January 9, 2012 | David F. Coppedge

What Do Scientists Know About Prehistory?

Evolutionary biologists and geologists speak of events happening millions or billions of years ago as concrete facts.  They are not observational facts, though; they are inferences from indirect evidence.  Indirect evidence can often lead to different conclusions; in fact, some philosophers like Duhem and Quine argue for “under-determination of theory by data,” meaning that data can never converge to support just one theory.  Some can demonstrate logically that there are an infinite number of theories that can explain a set of data.  Evolutionary scientists counter that there are only one or a few that are reasonable (implying that theirs is among the limited set of reasonable ones).  Recent discoveries that threaten to overturn past reasonable theories, though, cast doubt on their confidence.

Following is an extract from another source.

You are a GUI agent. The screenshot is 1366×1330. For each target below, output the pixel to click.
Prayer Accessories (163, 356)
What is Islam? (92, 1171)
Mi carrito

Was there a Late Heavy Bombardment?  You can give a prehistoric event a name – even an acronym, like LHB – and it begins to take on a life of its own.  Papers and articles on earth history routinely refer to a “Late Heavy Bombardment” of the inner solar system by large impactors some 3.8 billion years ago, long after the planets are thought to have formed.  Where did that idea come from?  Did it really happen?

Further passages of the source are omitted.